EXTRACTED TEXT
>>>

Industry Leaders Talk National Issues, Small Business

The roundtable was hosted by the Rockland Economic Development Corporation

Industry leaders gathered Friday to discuss the potential impact of President Barack Obama's re-election and other issues in a roundtable discussion hosted by the Rockland Economic Development Corporation (REDC).

Leaders in finance, healthcare and real estate gathered at the IBM Executive Conference Center in Palisades before the REDC’s annual awards luncheon. Jim Tully of CB Richard Ellis acted as moderator with featured speakers Fernando Garip of TD Wealth, Philip Patterson of Bon Secours Charity Health System, and Tim Jones of the Robert Martin Company, LLC.

“No matter what side of the aisle you are, you can anticipate that we’re going to be in a high regulatory environment, a higher tax environment,” Tully said. “We’re going to have to deal with greater debt based on the quantitative easing approach to the growth of the U.S. economy.”

Tully added that one silver lining from the “quantitative easing is that we maintain historically low debt rates.”

Healthcare was a major topic of discussion, from where the actual industry itself is heading to th Affordable Care Act, otherwise known as Obamacare. Jones, whose company has gotten into franchising by purchasing Dunkin’ Donuts, talked about how it could affect future investments.

“On our bottom line, it has a big, big impact. It’s probably, depending on the store, it could be anywhere from 20 to 30 percent of our income, and that’s before debt service,” he said. “It’s going to have a real impact on our willingness to build new stores. There’s just no question about it.”

Jones added that he “can’t help but think that is going to be the case for a lot of people who are making those investment decisions.”

He also said he thinks small business is the source for new jobs in the country, and the Affordable Care Act could hurt that. 

“Anything that impacts people’s willingness to make that investment, I think, is very damaging to our economy,” he said.

There are other issues in the healthcare industry moving forward, however, and Patterson spoke about those.

“The biggest, probably, industry change we’ve seen over the last two years is there is a lot of for-profit, private equity money being pumped into healthcare,” he said. “That doesn’t do much for us here in New York. We are the only state, right now, that is hindered from taking advantage of private equity funding in healthcare. What does that do for us? Puts us at a disadvantage. Everybody to our north and everybody to our south is taking full advantage of that.”

He added that healthcare is seeing more consolidation and one way Bon Secours has helped itself is by operating in seven states, which has allowed it to not take on debt like many hospitals.

“We leveraged our size and leveraged our ability on the bottom line early on to supplement ourselves by purchasing physician practices,” he said. “We continue to expand in each community. What we were able to do is invest in our own infrastructure to be able to coordinate and better change.”

Patterson added that Bon Secours has also helped its standing through transitioning to new kinds of care.

“We have to do more with less, we’re being paid less. We’re being paid less by the government both on the Medicare and the Medicaid side as needs to be, but at the same time, we’re also transitioning our care,” he said. “More outpatient, more network-based. We’re starting to employ physicians at a record pace again. We will outpace the early ‘90s, the HMO years.”

<<<

MATERIAL SUPPLIED
>>>

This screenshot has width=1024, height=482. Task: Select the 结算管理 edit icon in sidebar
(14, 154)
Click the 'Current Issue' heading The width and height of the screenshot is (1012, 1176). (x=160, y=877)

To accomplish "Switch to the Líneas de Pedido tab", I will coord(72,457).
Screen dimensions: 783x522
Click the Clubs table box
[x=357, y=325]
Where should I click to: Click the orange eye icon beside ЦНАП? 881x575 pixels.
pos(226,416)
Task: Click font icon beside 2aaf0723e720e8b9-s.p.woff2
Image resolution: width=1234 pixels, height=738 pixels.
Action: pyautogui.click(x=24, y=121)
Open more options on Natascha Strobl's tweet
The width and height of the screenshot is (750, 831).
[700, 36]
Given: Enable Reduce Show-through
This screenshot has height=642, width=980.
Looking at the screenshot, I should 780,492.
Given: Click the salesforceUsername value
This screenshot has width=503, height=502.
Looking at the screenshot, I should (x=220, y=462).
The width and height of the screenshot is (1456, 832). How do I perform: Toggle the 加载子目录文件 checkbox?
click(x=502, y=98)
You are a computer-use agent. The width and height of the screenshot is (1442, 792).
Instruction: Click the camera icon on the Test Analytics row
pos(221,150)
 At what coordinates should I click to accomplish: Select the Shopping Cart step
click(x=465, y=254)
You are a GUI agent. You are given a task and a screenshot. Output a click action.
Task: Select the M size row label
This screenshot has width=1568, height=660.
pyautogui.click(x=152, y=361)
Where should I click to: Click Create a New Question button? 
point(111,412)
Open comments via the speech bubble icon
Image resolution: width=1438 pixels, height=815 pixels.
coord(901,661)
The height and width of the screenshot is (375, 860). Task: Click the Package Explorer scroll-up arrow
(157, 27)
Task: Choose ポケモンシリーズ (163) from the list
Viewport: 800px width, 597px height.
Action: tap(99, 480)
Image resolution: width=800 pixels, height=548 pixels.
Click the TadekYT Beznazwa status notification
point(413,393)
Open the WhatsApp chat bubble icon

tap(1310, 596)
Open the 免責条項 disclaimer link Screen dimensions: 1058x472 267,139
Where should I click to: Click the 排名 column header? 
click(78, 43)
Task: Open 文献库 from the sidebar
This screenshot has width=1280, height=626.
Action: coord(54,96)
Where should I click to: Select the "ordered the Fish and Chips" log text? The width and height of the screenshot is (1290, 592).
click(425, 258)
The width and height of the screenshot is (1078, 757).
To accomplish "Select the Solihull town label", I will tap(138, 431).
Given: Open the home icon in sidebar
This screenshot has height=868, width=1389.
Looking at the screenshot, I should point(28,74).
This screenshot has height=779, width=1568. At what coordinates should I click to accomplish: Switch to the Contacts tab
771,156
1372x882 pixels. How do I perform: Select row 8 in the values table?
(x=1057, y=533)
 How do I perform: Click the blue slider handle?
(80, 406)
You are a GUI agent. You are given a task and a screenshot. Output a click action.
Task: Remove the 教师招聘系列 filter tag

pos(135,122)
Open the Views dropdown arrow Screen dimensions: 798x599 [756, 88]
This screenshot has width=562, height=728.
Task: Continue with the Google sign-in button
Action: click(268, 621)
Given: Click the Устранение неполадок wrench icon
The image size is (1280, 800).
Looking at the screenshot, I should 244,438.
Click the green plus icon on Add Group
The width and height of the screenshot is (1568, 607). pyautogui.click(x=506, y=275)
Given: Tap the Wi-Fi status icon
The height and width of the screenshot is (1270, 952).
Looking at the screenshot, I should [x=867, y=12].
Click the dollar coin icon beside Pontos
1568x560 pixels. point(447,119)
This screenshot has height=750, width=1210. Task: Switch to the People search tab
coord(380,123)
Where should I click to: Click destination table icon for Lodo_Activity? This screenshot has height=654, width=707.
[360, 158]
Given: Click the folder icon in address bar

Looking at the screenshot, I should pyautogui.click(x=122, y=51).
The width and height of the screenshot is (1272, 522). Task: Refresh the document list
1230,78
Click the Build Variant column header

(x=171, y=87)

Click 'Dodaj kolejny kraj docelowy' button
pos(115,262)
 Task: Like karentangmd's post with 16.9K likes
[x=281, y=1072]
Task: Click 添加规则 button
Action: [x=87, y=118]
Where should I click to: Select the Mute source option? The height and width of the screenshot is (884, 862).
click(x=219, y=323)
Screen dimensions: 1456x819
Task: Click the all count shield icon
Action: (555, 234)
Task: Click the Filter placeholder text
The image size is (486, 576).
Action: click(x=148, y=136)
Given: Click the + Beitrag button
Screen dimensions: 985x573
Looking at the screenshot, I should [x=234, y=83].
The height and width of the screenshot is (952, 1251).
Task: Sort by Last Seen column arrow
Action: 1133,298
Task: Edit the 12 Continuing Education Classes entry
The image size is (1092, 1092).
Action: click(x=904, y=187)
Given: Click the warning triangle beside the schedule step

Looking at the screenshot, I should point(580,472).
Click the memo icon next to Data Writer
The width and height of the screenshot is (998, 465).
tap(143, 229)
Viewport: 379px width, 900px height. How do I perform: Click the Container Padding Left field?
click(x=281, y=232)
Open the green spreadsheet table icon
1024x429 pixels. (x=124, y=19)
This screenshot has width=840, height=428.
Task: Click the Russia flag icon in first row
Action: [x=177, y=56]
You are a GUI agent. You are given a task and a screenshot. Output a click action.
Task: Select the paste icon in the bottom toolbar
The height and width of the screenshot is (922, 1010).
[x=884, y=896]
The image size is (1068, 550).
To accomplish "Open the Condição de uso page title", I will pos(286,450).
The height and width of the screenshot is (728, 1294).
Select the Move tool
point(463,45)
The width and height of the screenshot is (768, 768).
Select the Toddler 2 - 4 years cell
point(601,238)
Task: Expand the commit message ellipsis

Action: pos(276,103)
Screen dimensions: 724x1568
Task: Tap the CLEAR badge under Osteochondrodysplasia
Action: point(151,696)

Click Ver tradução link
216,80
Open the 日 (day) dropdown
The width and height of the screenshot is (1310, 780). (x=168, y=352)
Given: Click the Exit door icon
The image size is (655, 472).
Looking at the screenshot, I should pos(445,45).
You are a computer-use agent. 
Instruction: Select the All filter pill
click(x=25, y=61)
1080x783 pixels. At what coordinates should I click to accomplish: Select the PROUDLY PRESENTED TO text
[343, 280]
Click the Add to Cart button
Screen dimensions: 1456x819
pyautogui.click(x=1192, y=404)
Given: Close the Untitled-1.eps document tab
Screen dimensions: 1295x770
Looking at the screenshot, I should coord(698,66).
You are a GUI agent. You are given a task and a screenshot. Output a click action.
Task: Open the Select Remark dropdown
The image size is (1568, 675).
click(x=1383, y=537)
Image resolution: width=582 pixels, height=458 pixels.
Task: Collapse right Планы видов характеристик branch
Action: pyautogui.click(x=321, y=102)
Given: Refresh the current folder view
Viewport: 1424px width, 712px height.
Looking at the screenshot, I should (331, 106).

<<<

WHAT TO DO
**1.** Answer from the roundtable article:
(a) At what venue did the industry leaders gather?
(b) Which company does Fernando Garip represent?
(c) In how many states does Bon Secours operate?
**2.** From the roundtable article, reproduce word for word the passage between "Healthcare was a" and "affect future investments.", inclusive.
The items are separate material and have no connection to the roundtable article.

WRITTEN ANSWERS
**1.**
(a) The IBM Executive Conference Center in Palisades
(b) TD Wealth
(c) Seven

**2.**
Healthcare was a major topic of discussion, from where the actual industry itself is heading to th Affordable Care Act, otherwise known as Obamacare. Jones, whose company has gotten into franchising by purchasing Dunkin’ Donuts, talked about how it could affect future investments.